EXCERPT TO READ:
□ □ □ □ □ □ □

Directed by: Todd Solondz.
Written by: Todd Solondz.
Starring: Jordan Gelber (Abe), Selma Blair (Miranda), Christopher Walken (Jackie), Justin Bartha (Richard), Zachary Booth (Justin), Mia Farrow (Phyllis), Aasif Mandvi (Mahmoud).
Note: I saw Todd Solondz’ Dark Horse at last year’s Toronto Film Festival. I haven’t heard that he made any changes to since then, but thought I should mention it anyway in case he did.
Todd Solondz is one of the most interesting, provocative filmmakers in the world right now. From Welcome to the Dollhouse to Happiness to Storytelling to Palindromes to Life During Wartime his films are all darkly comic moral puzzles where we are forced to reevaluate everything we think, sometimes from scene to scene. His characters are all on the outskirts of normal behavior, and he walks a fine line between mocking them and loving them. In short, his films have always been among the most interesting in any year they were released. Until his latest, Dark Horse, anyway, which is a major disappointment.

□ □ □ □ □ □ □

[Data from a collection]

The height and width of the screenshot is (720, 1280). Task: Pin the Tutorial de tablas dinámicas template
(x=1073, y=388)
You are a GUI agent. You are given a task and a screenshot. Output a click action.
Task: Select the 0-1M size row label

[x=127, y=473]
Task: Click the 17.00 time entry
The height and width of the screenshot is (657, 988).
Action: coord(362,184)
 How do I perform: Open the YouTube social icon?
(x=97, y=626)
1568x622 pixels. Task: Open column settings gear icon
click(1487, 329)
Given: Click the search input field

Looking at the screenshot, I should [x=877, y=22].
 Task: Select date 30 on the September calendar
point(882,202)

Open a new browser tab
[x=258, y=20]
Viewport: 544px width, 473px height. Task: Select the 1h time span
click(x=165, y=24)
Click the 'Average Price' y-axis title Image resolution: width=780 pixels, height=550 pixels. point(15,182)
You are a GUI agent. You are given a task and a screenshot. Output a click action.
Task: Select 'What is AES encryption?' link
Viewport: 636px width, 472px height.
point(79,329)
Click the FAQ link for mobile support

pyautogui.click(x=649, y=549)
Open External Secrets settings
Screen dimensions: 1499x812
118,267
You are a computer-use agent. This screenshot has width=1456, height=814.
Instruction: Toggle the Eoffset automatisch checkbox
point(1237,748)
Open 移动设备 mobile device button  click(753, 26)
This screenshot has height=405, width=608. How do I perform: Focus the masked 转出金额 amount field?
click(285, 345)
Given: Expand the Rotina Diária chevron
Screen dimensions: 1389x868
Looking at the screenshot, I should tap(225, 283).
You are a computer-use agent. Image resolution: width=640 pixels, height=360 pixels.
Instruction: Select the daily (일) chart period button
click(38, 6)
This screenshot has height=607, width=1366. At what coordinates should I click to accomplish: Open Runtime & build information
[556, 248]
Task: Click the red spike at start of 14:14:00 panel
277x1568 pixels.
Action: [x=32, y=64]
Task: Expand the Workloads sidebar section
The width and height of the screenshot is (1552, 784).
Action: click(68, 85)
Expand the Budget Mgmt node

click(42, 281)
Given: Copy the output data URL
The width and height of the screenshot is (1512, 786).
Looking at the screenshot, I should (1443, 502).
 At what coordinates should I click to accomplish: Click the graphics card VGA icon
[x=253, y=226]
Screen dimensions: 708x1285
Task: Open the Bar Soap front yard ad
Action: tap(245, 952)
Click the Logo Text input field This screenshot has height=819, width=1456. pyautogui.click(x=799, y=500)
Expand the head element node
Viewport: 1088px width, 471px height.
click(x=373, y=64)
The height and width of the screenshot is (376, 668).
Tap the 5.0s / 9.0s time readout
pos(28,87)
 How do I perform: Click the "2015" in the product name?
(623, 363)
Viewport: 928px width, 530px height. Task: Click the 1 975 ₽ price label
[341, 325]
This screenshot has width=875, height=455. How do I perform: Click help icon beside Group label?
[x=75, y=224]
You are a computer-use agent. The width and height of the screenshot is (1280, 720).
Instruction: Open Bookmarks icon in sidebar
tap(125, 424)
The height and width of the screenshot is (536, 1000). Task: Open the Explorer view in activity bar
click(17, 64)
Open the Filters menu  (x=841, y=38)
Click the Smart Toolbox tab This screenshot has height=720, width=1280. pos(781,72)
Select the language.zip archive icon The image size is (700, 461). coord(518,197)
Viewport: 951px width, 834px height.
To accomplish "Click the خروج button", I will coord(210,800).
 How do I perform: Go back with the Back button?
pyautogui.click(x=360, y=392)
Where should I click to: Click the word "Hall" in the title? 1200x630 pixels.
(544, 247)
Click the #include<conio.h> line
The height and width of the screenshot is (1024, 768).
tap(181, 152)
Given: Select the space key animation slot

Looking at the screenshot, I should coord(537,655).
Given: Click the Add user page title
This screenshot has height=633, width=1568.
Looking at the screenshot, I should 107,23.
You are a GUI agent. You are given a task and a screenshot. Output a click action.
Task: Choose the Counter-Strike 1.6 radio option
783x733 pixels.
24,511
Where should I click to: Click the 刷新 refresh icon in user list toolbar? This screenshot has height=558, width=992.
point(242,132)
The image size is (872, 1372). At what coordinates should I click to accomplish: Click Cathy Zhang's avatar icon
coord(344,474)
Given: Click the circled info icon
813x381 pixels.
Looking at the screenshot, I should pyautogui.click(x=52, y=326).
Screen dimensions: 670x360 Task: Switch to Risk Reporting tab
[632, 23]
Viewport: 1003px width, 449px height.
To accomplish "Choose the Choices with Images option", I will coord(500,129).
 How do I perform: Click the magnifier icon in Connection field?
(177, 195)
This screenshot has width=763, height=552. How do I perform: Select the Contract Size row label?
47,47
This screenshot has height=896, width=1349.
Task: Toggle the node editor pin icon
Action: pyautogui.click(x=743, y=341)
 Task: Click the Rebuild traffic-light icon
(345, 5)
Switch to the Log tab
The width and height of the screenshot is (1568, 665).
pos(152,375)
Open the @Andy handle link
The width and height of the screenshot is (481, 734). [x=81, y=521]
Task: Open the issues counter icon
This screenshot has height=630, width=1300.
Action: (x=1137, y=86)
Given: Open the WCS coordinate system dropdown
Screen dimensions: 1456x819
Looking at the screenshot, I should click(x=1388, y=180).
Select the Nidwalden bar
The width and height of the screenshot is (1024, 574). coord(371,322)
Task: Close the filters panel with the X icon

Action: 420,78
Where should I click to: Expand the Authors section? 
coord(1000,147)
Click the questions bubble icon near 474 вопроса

□ □ □ □ □ □ □

TASK STATEMENT: From the review of Dark Horse, set down the stretch from "Todd Solondz is" through "a major disappointment." word for word.

OUTPUT FOR THIS EXERCISE:
Todd Solondz is one of the most interesting, provocative filmmakers in the world right now. From Welcome to the Dollhouse to Happiness to Storytelling to Palindromes to Life During Wartime his films are all darkly comic moral puzzles where we are forced to reevaluate everything we think, sometimes from scene to scene. His characters are all on the outskirts of normal behavior, and he walks a fine line between mocking them and loving them. In short, his films have always been among the most interesting in any year they were released. Until his latest, Dark Horse, anyway, which is a major disappointment.